Wrong, wrong, wrong. It was about detectives. And they looked grim. Odds are: no singing.

But -- I love detectives.

They're interesting. Change the channel.

That's okay. I can still tune it out. I just gotta focus.

At the commercial, I find out it's a series. A series? A weekly series? I get a weekly dose of Patinkin's voice? Oh, no. This is awful! I mean, it's great! I mean... crap. I hit the INFO button on the remote control to find out what this is. It is...

It is an unmitigated disaster. Reruns of a series I have never heard of but has been around long enough to be running three episodes a night on A&E. Now we've moved totally out of the land of BACKGROUND NOISE and into the geography of TIME SINK. *headdesk*

Fortunately, Mandy Patinkin leaves the show 30 minutes later. Seriously. The episodes are being shown out of order, with no discernible pattern. I look at the schedule and learn that over the next few nights, Part I of a two-part arc airs, but Part II of the arc appears nowhere on the schedule. Not tonight, not tomorrow, not ever.

I am annoyed and relieved. There is no way I'm going to get any entertainment satisfaction out of non-sequential episode broadcasts. They offend my sense of narrative. Time-sink threat neutralized, the show takes on background-noise status once again. Without Patinkin, and being broadcast out of order, I don't really care.

But I can't screen it out 100 percent. Enough seeps through to know the stories and actors are compelling, and I wonder if they are on DVD so that I could watch them in order and actually, you know -- pay attention.

I get online to research. How many seasons are there? What are the backstories? What network did it debut on? Who produces this stuff? Who ARE these people? Aside from Patinkin, I don't recognize anyone.

I suppose this is where I should mention that my second (I think) winter in Portland shocked me into a pretty serious (albeit temporary) depression. I will not waste time elaborating, but this winter is the first since then (1994) that I've felt this tired, snappish, and on the cusp of hopeless.

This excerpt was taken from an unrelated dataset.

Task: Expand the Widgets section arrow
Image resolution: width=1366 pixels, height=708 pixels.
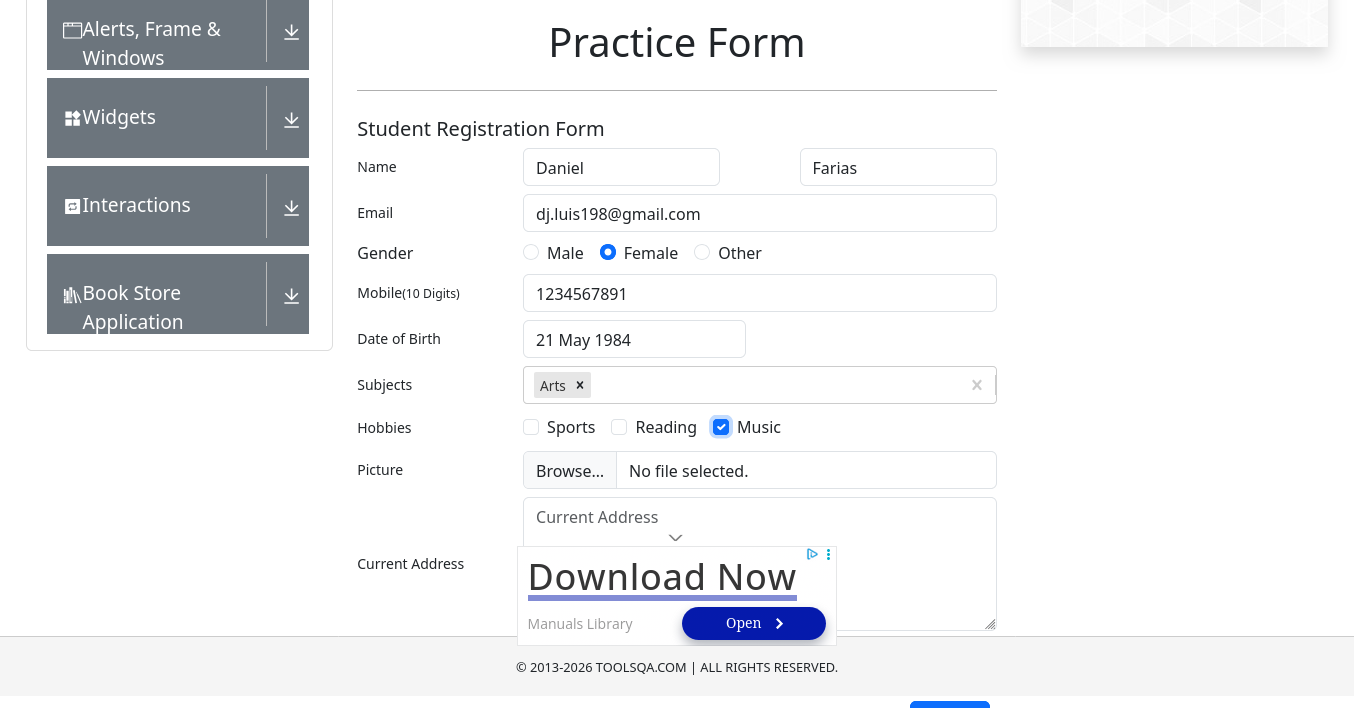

Enter one of the actors in Criminal Minds (that's the show), Matthew Gray Gubler, who has a Web site, which became this year's answer to my please-god-let-the-solstice-arrive midwinter prayers. Gubler's site is quirky and cheerful, kind of like if David Lynch had been born a Muppet, or Ralph Steadman's style with Jim Henson's heart. Gubler handwrites his blog entries and scans them in (as a fountain pen and calligraphy lover, I find this endearing). He draws odd little creatures and makes funny noises. His brief documentary of The Life Aquatic with Steve Zissou cracks me up, and his unauthorized autobiography episodes are horrifying and hilarious -- more Mamet than Muppet, but I watch anyway and wince and laugh.

I had to "Became a Fan" of Gublernation on Facebook. I suppose I'm easily amused. During these short, dark days, I think that's a good thing.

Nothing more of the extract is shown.